Given records:
--------

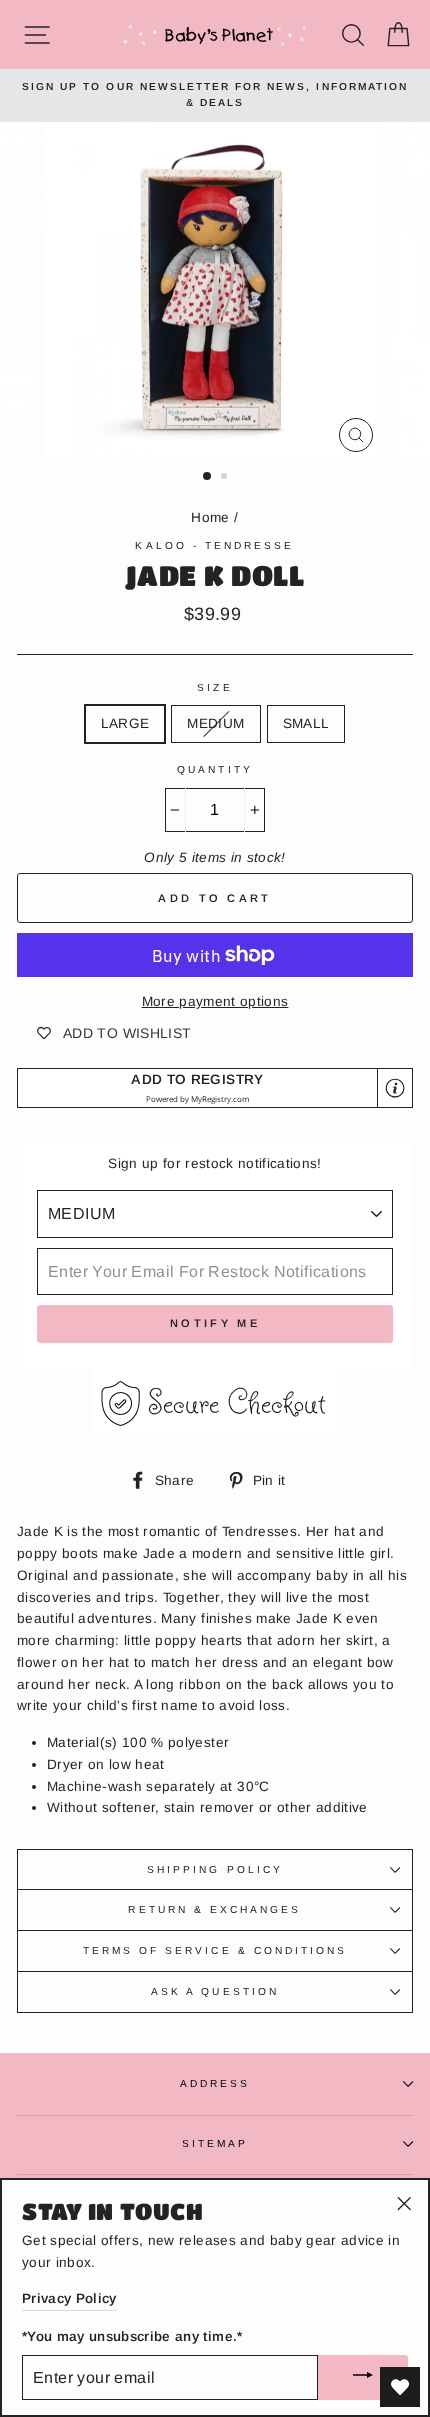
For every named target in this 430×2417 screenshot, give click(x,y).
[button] (215, 1088)
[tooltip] (395, 1088)
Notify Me (215, 1323)
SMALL (306, 723)
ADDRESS (215, 2083)
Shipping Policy (215, 1869)
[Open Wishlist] (400, 2387)
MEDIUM (215, 723)
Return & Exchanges (214, 1909)
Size (214, 687)
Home (210, 517)
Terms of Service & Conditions (215, 1950)
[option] (215, 95)
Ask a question (215, 1991)
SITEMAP (215, 2143)
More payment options (215, 1001)
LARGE (125, 723)
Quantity (214, 769)
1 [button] (208, 477)
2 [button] (226, 478)
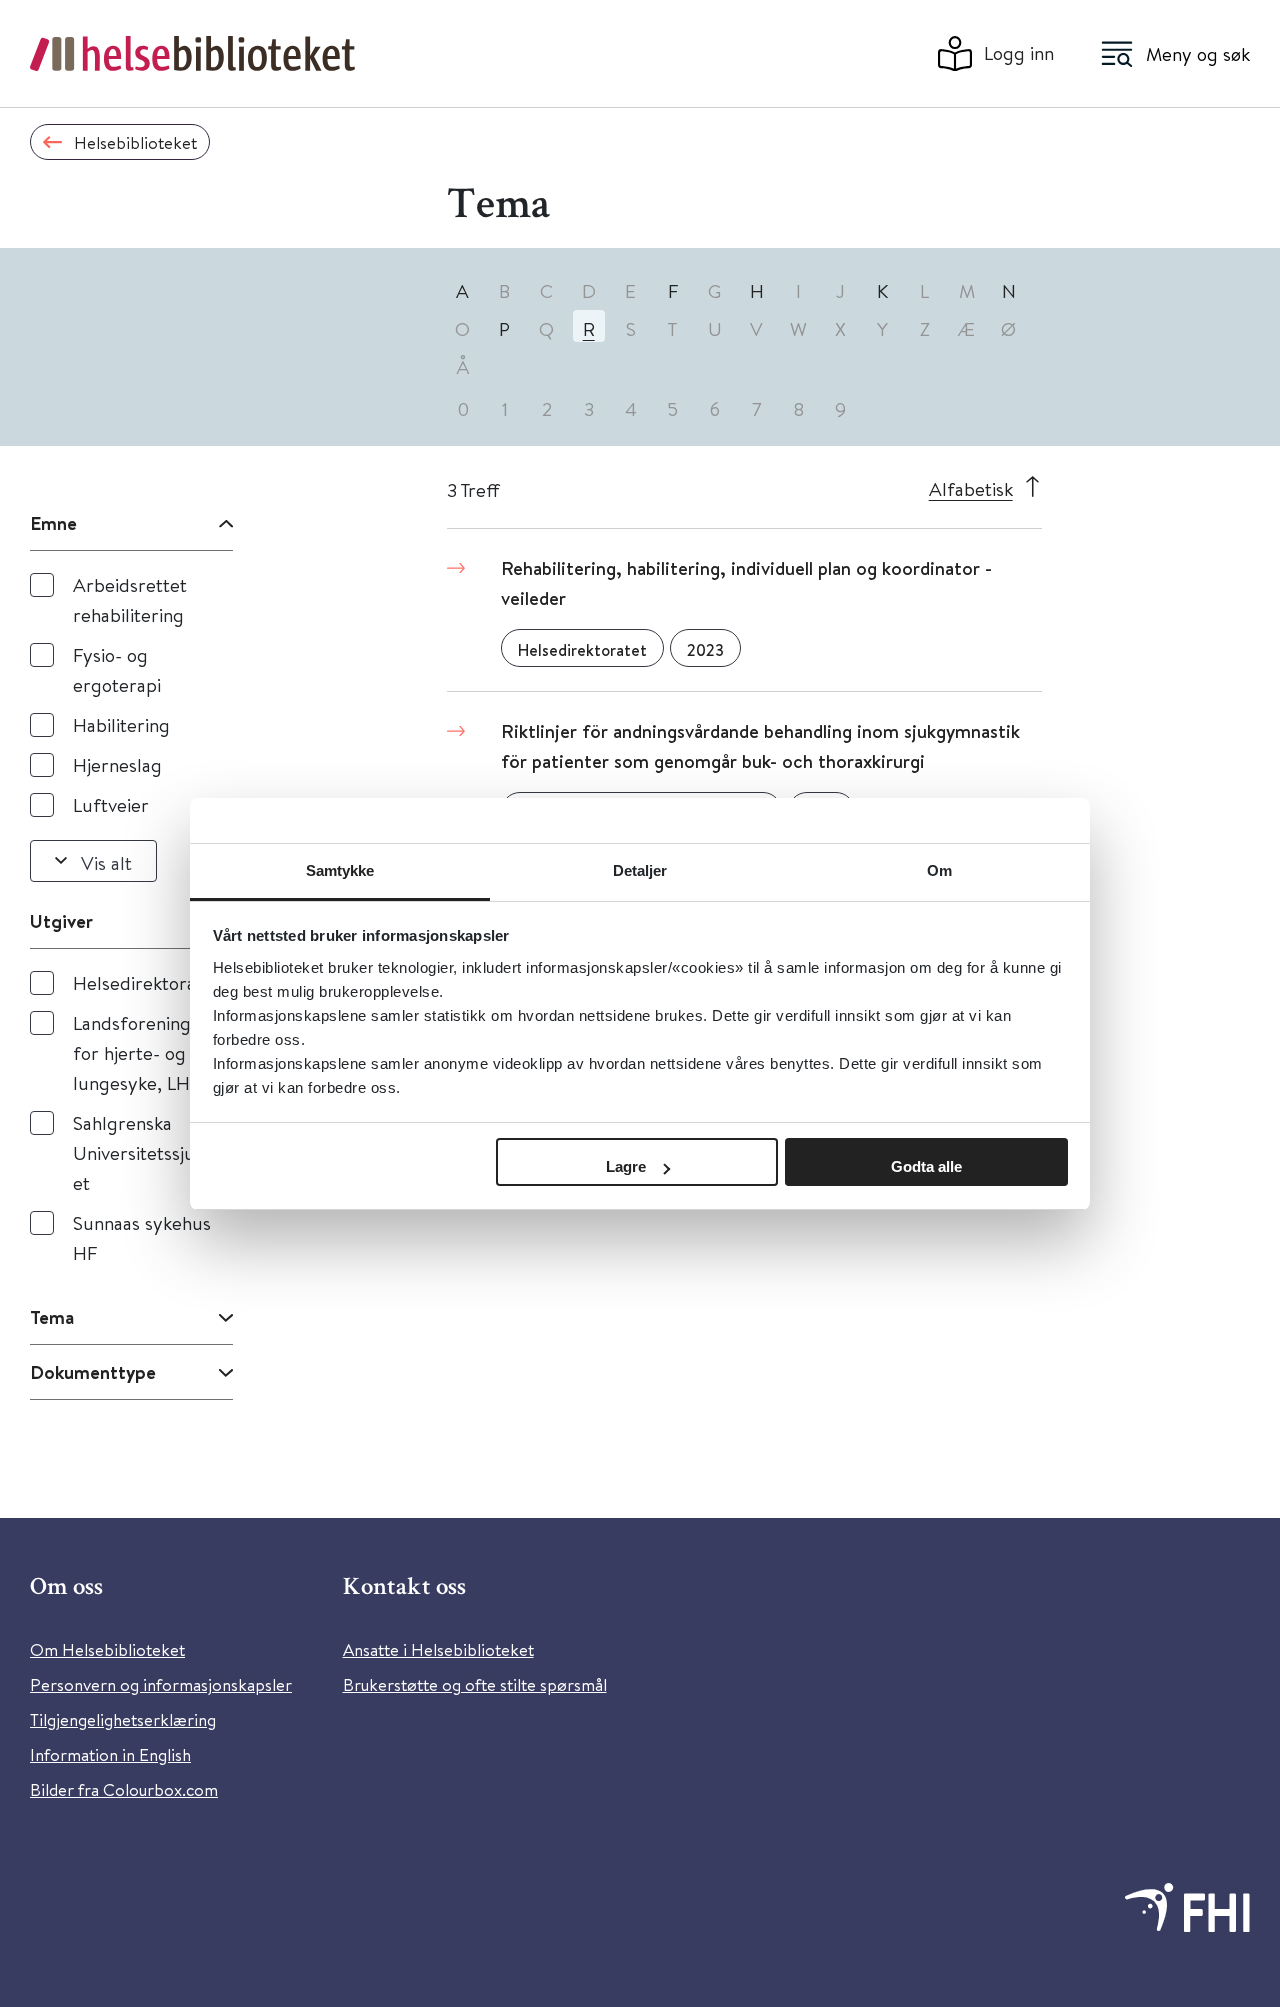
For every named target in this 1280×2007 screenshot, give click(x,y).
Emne (53, 523)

--------

Work task: A word-for-word copy is needed, starting at the first line of the listing and ending with the line bearing "1 [button] (208, 477)". No pictures.

Written response:
For every named target in this 430×2417 screenshot, give click(x,y).
[button] (215, 1088)
[tooltip] (395, 1088)
Notify Me (215, 1323)
SMALL (306, 723)
ADDRESS (215, 2083)
Shipping Policy (215, 1869)
[Open Wishlist] (400, 2387)
MEDIUM (215, 723)
Return & Exchanges (214, 1909)
Size (214, 687)
Home (210, 517)
Terms of Service & Conditions (215, 1950)
[option] (215, 95)
Ask a question (215, 1991)
SITEMAP (215, 2143)
More payment options (215, 1001)
LARGE (125, 723)
Quantity (214, 769)
1 [button] (208, 477)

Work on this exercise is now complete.